This mandatory parameter value contains a regular expression of predicates that specify the match condition. For example, "rise+ drop+ rise+ drop* deep". The regular expression works on the granularity of input tuples. The basic components of the regular expression are predicate identifiers. Each individual predicate is matched against an individual input tuple, and the entire regular expression matches a sequence of consecutive input tuples.

The regular expression uses the following syntax rules:
  • id (Identifier): Identifies a predicate.
  • . (Wildcard): Represents the true predicate. The wildcard matches any input event.
  • re1 re2 (Concatenation): Concatenates two regular expressions.
  • re1|re2 (Disjunction): Specifies re1 or re2.
  • re* (Kleene star): Specifies that there are zero or more repetitions of the regular expression re.
  • re+ (Kleene cross): Specifies that there are one or more repetitions of the regular expression re.
  • re? (Optional): Specifies that there is zero or one occurrence of the regular expression re.
  • (re) (Grouping): Parentheses override operator preference.
  • (Empty): The empty regular expression matches a zero-length sequence of events. For example, the pattern (a|)b is equivalent to the pattern a?b.

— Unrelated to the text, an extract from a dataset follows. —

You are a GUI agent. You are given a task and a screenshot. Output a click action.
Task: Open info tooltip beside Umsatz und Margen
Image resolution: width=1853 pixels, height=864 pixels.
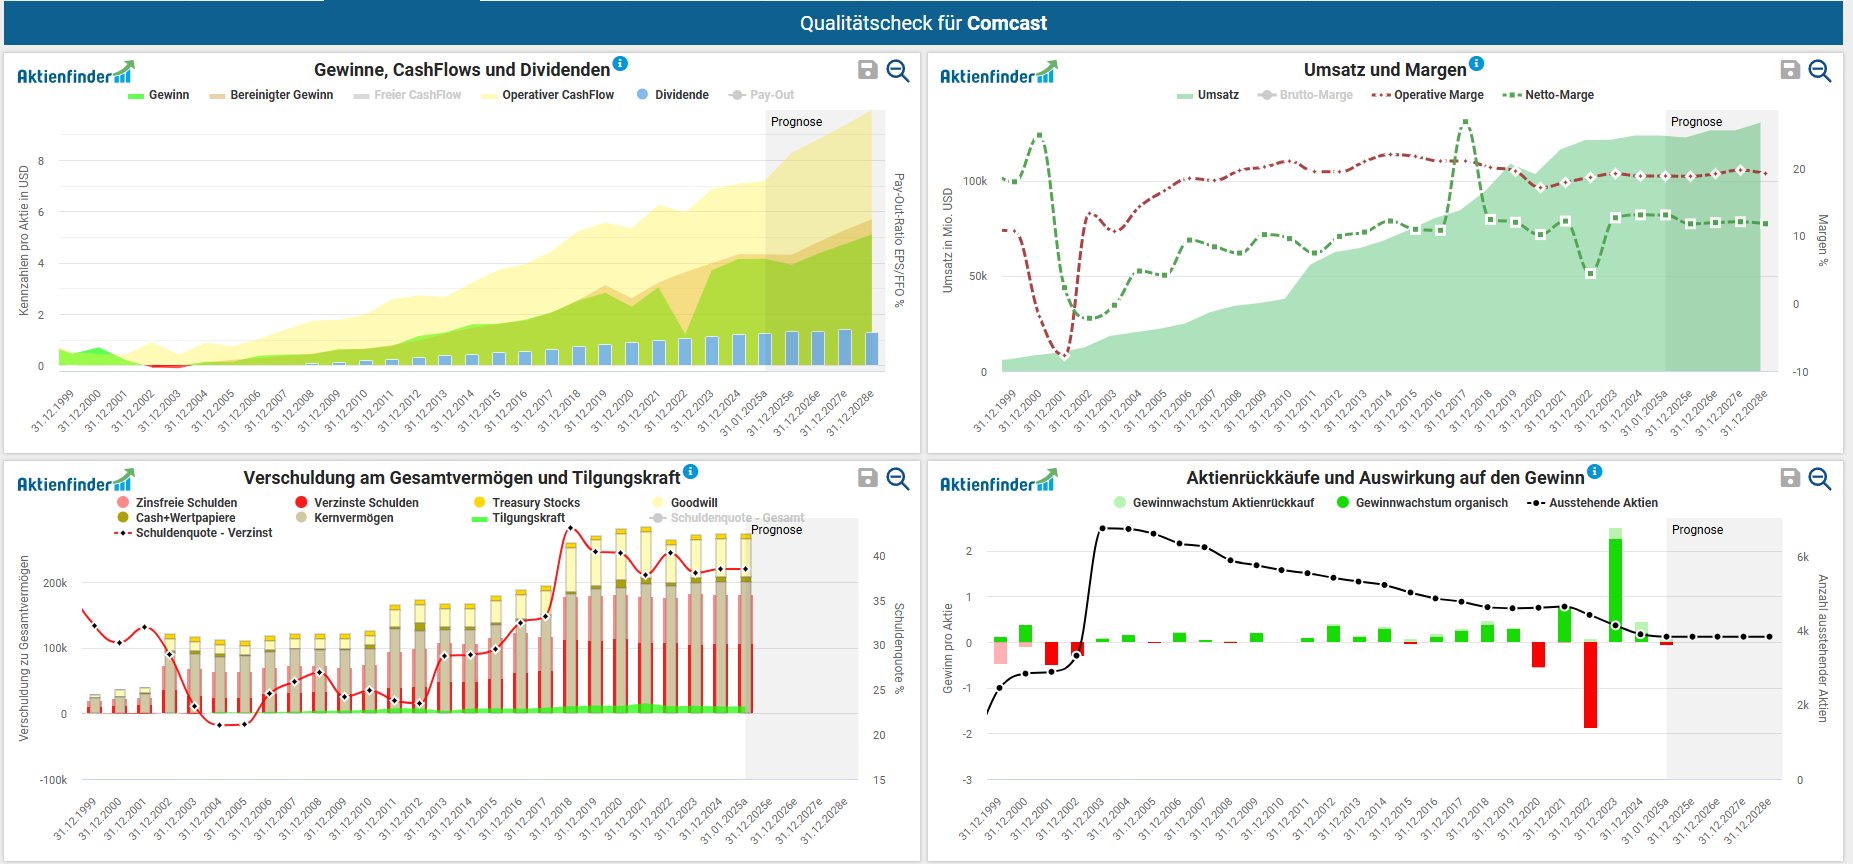1477,64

In a regular expression, the operator precedence, from highest to lowest, is as follows: grouping; postfix operators (*, +, ?); concatenation; disjunction. The pattern must not start with a predicate that uses an aggregator. The reason for this restriction is that the values of the aggregator are not valid until the pattern matches the first input tuple.

Matching is non-greedy. For example, the pattern a+ matches the first simple event that satisfies a. This property is also known as right-minimality. If matching was greedy, the MatchRegex operator would have to wait until the next tuple failed the predicate a before it could report the match for a+. You can emulate greedy matching by explicitly adding another predicate at the end of the regular expression as a stop predicate.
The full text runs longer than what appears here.